* _Work to be completed_: Every record should be written out again in full, with no character altered.

* _Data provided_:

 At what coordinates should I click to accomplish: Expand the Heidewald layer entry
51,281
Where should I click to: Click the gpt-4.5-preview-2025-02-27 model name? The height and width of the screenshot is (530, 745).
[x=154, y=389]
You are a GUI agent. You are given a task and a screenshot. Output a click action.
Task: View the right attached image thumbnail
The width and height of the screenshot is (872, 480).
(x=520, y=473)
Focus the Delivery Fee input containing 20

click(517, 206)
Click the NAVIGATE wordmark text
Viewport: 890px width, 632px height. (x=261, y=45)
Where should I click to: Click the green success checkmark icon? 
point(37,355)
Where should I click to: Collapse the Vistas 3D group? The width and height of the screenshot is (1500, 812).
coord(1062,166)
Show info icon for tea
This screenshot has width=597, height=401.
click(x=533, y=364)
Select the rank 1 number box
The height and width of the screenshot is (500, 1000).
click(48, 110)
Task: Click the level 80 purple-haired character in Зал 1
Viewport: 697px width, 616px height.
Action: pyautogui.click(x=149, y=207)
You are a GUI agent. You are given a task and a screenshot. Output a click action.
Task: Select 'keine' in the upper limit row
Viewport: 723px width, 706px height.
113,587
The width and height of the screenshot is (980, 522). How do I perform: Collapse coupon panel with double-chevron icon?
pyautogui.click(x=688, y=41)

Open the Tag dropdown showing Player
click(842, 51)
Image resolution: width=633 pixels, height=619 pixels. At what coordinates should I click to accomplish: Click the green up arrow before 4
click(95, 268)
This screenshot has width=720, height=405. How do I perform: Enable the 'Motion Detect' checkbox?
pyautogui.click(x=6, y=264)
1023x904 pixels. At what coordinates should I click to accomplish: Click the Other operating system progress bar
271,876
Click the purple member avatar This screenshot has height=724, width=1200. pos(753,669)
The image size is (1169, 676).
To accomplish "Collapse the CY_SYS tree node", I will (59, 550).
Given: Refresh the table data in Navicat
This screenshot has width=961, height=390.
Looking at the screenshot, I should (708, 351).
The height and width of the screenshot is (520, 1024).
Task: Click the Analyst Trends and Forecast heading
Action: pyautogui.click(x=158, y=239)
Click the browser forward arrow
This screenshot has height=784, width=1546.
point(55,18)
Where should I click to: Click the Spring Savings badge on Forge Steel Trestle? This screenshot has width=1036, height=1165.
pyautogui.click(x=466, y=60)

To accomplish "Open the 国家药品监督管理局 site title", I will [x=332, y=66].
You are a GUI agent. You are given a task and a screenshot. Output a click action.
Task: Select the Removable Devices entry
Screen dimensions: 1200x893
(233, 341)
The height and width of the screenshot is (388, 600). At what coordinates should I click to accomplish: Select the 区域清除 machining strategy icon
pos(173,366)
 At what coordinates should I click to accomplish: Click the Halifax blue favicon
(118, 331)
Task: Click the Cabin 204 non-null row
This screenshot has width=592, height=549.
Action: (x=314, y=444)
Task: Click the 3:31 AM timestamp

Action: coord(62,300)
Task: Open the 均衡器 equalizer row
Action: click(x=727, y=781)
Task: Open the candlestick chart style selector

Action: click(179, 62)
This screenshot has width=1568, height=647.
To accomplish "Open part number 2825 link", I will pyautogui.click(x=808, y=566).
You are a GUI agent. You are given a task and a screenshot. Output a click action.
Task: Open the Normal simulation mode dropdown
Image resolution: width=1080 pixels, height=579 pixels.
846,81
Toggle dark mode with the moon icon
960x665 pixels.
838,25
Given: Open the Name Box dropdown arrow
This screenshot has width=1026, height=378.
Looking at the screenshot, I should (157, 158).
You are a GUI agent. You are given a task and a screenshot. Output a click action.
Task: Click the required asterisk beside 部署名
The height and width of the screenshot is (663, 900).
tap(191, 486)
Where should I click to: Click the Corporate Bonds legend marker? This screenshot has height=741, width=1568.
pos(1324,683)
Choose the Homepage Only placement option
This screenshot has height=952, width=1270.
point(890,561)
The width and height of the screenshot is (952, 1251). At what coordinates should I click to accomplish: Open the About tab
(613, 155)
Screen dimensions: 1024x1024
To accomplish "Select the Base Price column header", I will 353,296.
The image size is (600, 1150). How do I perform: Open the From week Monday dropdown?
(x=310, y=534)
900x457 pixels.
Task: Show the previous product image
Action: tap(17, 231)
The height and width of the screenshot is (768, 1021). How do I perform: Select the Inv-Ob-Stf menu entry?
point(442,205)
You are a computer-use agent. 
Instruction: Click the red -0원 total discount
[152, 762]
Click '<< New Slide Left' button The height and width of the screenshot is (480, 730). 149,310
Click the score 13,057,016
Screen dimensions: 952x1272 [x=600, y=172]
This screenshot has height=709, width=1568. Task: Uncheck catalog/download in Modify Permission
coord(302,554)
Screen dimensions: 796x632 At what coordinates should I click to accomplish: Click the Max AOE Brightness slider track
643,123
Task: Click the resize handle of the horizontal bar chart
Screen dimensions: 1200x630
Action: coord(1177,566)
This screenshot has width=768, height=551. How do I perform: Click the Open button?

* _The completed task_:
 At what coordinates should I click to accomplish: Expand the Heidewald layer entry
51,281
Where should I click to: Click the gpt-4.5-preview-2025-02-27 model name? The height and width of the screenshot is (530, 745).
[x=154, y=389]
You are a GUI agent. You are given a task and a screenshot. Output a click action.
Task: View the right attached image thumbnail
The width and height of the screenshot is (872, 480).
(x=520, y=473)
Focus the Delivery Fee input containing 20

click(517, 206)
Click the NAVIGATE wordmark text
Viewport: 890px width, 632px height. (x=261, y=45)
Where should I click to: Click the green success checkmark icon? 
point(37,355)
Where should I click to: Collapse the Vistas 3D group? The width and height of the screenshot is (1500, 812).
coord(1062,166)
Show info icon for tea
This screenshot has width=597, height=401.
click(x=533, y=364)
Select the rank 1 number box
The height and width of the screenshot is (500, 1000).
click(48, 110)
Task: Click the level 80 purple-haired character in Зал 1
Viewport: 697px width, 616px height.
Action: pyautogui.click(x=149, y=207)
You are a GUI agent. You are given a task and a screenshot. Output a click action.
Task: Select 'keine' in the upper limit row
Viewport: 723px width, 706px height.
113,587
The width and height of the screenshot is (980, 522). How do I perform: Collapse coupon panel with double-chevron icon?
pyautogui.click(x=688, y=41)

Open the Tag dropdown showing Player
click(842, 51)
Image resolution: width=633 pixels, height=619 pixels. At what coordinates should I click to accomplish: Click the green up arrow before 4
click(95, 268)
This screenshot has width=720, height=405. How do I perform: Enable the 'Motion Detect' checkbox?
pyautogui.click(x=6, y=264)
1023x904 pixels. At what coordinates should I click to accomplish: Click the Other operating system progress bar
271,876
Click the purple member avatar This screenshot has height=724, width=1200. pos(753,669)
The image size is (1169, 676).
To accomplish "Collapse the CY_SYS tree node", I will (59, 550).
Given: Refresh the table data in Navicat
This screenshot has width=961, height=390.
Looking at the screenshot, I should (708, 351).
The height and width of the screenshot is (520, 1024).
Task: Click the Analyst Trends and Forecast heading
Action: pyautogui.click(x=158, y=239)
Click the browser forward arrow
This screenshot has height=784, width=1546.
point(55,18)
Where should I click to: Click the Spring Savings badge on Forge Steel Trestle? This screenshot has width=1036, height=1165.
pyautogui.click(x=466, y=60)

To accomplish "Open the 国家药品监督管理局 site title", I will [x=332, y=66].
You are a GUI agent. You are given a task and a screenshot. Output a click action.
Task: Select the Removable Devices entry
Screen dimensions: 1200x893
(233, 341)
The height and width of the screenshot is (388, 600). At what coordinates should I click to accomplish: Select the 区域清除 machining strategy icon
pos(173,366)
 At what coordinates should I click to accomplish: Click the Halifax blue favicon
(118, 331)
Task: Click the Cabin 204 non-null row
This screenshot has width=592, height=549.
Action: (x=314, y=444)
Task: Click the 3:31 AM timestamp

Action: coord(62,300)
Task: Open the 均衡器 equalizer row
Action: click(x=727, y=781)
Task: Open the candlestick chart style selector

Action: click(179, 62)
This screenshot has width=1568, height=647.
To accomplish "Open part number 2825 link", I will pyautogui.click(x=808, y=566).
You are a GUI agent. You are given a task and a screenshot. Output a click action.
Task: Open the Normal simulation mode dropdown
Image resolution: width=1080 pixels, height=579 pixels.
846,81
Toggle dark mode with the moon icon
960x665 pixels.
838,25
Given: Open the Name Box dropdown arrow
This screenshot has width=1026, height=378.
Looking at the screenshot, I should (157, 158).
You are a GUI agent. You are given a task and a screenshot. Output a click action.
Task: Click the required asterisk beside 部署名
The height and width of the screenshot is (663, 900).
tap(191, 486)
Where should I click to: Click the Corporate Bonds legend marker? This screenshot has height=741, width=1568.
pos(1324,683)
Choose the Homepage Only placement option
This screenshot has height=952, width=1270.
point(890,561)
The width and height of the screenshot is (952, 1251). At what coordinates should I click to accomplish: Open the About tab
(613, 155)
Screen dimensions: 1024x1024
To accomplish "Select the Base Price column header", I will 353,296.
The image size is (600, 1150). How do I perform: Open the From week Monday dropdown?
(x=310, y=534)
900x457 pixels.
Task: Show the previous product image
Action: tap(17, 231)
The height and width of the screenshot is (768, 1021). How do I perform: Select the Inv-Ob-Stf menu entry?
point(442,205)
You are a computer-use agent. 
Instruction: Click the red -0원 total discount
[152, 762]
Click '<< New Slide Left' button The height and width of the screenshot is (480, 730). 149,310
Click the score 13,057,016
Screen dimensions: 952x1272 [x=600, y=172]
This screenshot has height=709, width=1568. Task: Uncheck catalog/download in Modify Permission
coord(302,554)
Screen dimensions: 796x632 At what coordinates should I click to accomplish: Click the Max AOE Brightness slider track
643,123
Task: Click the resize handle of the horizontal bar chart
Screen dimensions: 1200x630
Action: coord(1177,566)
This screenshot has width=768, height=551. How do I perform: Click the Open button?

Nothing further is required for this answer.